Problem details: Exactly as given, repeat all of the entries.

----

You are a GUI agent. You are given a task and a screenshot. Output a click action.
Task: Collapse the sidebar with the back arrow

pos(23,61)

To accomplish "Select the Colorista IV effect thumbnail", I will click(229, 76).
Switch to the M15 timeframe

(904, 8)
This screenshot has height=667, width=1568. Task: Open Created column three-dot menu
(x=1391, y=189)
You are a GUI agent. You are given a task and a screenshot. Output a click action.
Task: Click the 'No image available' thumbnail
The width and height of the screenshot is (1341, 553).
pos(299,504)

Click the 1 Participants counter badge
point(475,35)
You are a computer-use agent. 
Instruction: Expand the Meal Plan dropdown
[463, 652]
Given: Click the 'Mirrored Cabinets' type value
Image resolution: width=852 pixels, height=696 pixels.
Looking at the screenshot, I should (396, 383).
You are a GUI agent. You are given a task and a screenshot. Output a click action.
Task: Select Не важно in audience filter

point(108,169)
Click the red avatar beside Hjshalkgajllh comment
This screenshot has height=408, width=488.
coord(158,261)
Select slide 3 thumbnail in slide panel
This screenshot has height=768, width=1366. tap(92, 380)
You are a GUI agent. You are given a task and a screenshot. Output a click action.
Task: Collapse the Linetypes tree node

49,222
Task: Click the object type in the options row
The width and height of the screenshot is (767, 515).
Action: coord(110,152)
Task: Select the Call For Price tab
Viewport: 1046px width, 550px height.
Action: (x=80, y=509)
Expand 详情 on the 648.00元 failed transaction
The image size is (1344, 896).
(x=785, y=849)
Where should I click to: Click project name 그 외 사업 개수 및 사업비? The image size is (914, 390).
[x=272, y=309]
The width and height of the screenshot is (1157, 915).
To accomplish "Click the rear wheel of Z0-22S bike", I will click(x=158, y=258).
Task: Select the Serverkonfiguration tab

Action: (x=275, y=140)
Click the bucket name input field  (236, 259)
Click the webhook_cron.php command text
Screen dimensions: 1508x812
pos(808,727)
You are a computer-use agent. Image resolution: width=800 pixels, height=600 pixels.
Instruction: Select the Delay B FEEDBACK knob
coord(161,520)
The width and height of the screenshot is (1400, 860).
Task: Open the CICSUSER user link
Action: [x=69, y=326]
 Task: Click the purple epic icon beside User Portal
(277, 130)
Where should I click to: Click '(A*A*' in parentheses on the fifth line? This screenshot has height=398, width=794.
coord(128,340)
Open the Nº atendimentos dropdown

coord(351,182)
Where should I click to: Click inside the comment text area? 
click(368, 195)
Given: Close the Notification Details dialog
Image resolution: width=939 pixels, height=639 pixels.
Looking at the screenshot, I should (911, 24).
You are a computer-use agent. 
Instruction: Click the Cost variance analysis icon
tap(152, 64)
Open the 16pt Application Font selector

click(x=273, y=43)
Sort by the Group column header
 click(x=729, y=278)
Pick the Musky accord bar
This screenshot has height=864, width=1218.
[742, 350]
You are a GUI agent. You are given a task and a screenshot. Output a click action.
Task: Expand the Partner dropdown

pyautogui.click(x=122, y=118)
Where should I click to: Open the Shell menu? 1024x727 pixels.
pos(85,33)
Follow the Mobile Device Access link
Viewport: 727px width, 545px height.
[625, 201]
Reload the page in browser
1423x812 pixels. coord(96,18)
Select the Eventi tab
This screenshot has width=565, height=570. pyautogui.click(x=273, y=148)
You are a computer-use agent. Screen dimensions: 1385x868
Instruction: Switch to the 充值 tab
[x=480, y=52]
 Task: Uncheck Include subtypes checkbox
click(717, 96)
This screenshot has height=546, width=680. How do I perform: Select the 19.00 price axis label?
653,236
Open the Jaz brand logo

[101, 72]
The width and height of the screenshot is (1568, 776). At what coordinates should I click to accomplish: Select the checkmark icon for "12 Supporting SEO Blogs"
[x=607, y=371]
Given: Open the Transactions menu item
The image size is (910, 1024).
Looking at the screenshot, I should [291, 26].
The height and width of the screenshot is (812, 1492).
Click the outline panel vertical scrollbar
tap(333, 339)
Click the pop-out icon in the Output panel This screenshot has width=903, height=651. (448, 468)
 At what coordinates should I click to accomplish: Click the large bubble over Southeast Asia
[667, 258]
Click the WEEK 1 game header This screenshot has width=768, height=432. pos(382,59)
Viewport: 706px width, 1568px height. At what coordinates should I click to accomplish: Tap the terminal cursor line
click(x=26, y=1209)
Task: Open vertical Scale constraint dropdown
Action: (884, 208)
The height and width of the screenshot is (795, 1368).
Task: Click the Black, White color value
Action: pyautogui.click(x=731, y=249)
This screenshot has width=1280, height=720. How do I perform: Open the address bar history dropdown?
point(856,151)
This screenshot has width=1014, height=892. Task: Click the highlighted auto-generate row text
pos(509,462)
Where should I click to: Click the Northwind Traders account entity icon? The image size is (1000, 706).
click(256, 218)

----

Final answer:
You are a GUI agent. You are given a task and a screenshot. Output a click action.
Task: Collapse the sidebar with the back arrow

pos(23,61)

To accomplish "Select the Colorista IV effect thumbnail", I will click(229, 76).
Switch to the M15 timeframe

(904, 8)
This screenshot has height=667, width=1568. Task: Open Created column three-dot menu
(x=1391, y=189)
You are a GUI agent. You are given a task and a screenshot. Output a click action.
Task: Click the 'No image available' thumbnail
The width and height of the screenshot is (1341, 553).
pos(299,504)

Click the 1 Participants counter badge
point(475,35)
You are a computer-use agent. 
Instruction: Expand the Meal Plan dropdown
[463, 652]
Given: Click the 'Mirrored Cabinets' type value
Image resolution: width=852 pixels, height=696 pixels.
Looking at the screenshot, I should (396, 383).
You are a GUI agent. You are given a task and a screenshot. Output a click action.
Task: Select Не важно in audience filter

point(108,169)
Click the red avatar beside Hjshalkgajllh comment
This screenshot has height=408, width=488.
coord(158,261)
Select slide 3 thumbnail in slide panel
This screenshot has height=768, width=1366. tap(92, 380)
You are a GUI agent. You are given a task and a screenshot. Output a click action.
Task: Collapse the Linetypes tree node

49,222
Task: Click the object type in the options row
The width and height of the screenshot is (767, 515).
Action: coord(110,152)
Task: Select the Call For Price tab
Viewport: 1046px width, 550px height.
Action: (x=80, y=509)
Expand 详情 on the 648.00元 failed transaction
The image size is (1344, 896).
(x=785, y=849)
Where should I click to: Click project name 그 외 사업 개수 및 사업비? The image size is (914, 390).
[x=272, y=309]
The width and height of the screenshot is (1157, 915).
To accomplish "Click the rear wheel of Z0-22S bike", I will click(x=158, y=258).
Task: Select the Serverkonfiguration tab

Action: (x=275, y=140)
Click the bucket name input field  (236, 259)
Click the webhook_cron.php command text
Screen dimensions: 1508x812
pos(808,727)
You are a computer-use agent. Image resolution: width=800 pixels, height=600 pixels.
Instruction: Select the Delay B FEEDBACK knob
coord(161,520)
The width and height of the screenshot is (1400, 860).
Task: Open the CICSUSER user link
Action: [x=69, y=326]
 Task: Click the purple epic icon beside User Portal
(277, 130)
Where should I click to: Click '(A*A*' in parentheses on the fifth line? This screenshot has height=398, width=794.
coord(128,340)
Open the Nº atendimentos dropdown

coord(351,182)
Where should I click to: Click inside the comment text area? 
click(368, 195)
Given: Close the Notification Details dialog
Image resolution: width=939 pixels, height=639 pixels.
Looking at the screenshot, I should (911, 24).
You are a computer-use agent. 
Instruction: Click the Cost variance analysis icon
tap(152, 64)
Open the 16pt Application Font selector

click(x=273, y=43)
Sort by the Group column header
 click(x=729, y=278)
Pick the Musky accord bar
This screenshot has height=864, width=1218.
[742, 350]
You are a GUI agent. You are given a task and a screenshot. Output a click action.
Task: Expand the Partner dropdown

pyautogui.click(x=122, y=118)
Where should I click to: Open the Shell menu? 1024x727 pixels.
pos(85,33)
Follow the Mobile Device Access link
Viewport: 727px width, 545px height.
[625, 201]
Reload the page in browser
1423x812 pixels. coord(96,18)
Select the Eventi tab
This screenshot has width=565, height=570. pyautogui.click(x=273, y=148)
You are a computer-use agent. Screen dimensions: 1385x868
Instruction: Switch to the 充值 tab
[x=480, y=52]
 Task: Uncheck Include subtypes checkbox
click(717, 96)
This screenshot has height=546, width=680. How do I perform: Select the 19.00 price axis label?
653,236
Open the Jaz brand logo

[101, 72]
The width and height of the screenshot is (1568, 776). At what coordinates should I click to accomplish: Select the checkmark icon for "12 Supporting SEO Blogs"
[x=607, y=371]
Given: Open the Transactions menu item
The image size is (910, 1024).
Looking at the screenshot, I should [291, 26].
The height and width of the screenshot is (812, 1492).
Click the outline panel vertical scrollbar
tap(333, 339)
Click the pop-out icon in the Output panel This screenshot has width=903, height=651. (448, 468)
 At what coordinates should I click to accomplish: Click the large bubble over Southeast Asia
[667, 258]
Click the WEEK 1 game header This screenshot has width=768, height=432. pos(382,59)
Viewport: 706px width, 1568px height. At what coordinates should I click to accomplish: Tap the terminal cursor line
click(x=26, y=1209)
Task: Open vertical Scale constraint dropdown
Action: (884, 208)
The height and width of the screenshot is (795, 1368).
Task: Click the Black, White color value
Action: pyautogui.click(x=731, y=249)
This screenshot has width=1280, height=720. How do I perform: Open the address bar history dropdown?
point(856,151)
This screenshot has width=1014, height=892. Task: Click the highlighted auto-generate row text
pos(509,462)
Where should I click to: Click the Northwind Traders account entity icon? The image size is (1000, 706).
click(256, 218)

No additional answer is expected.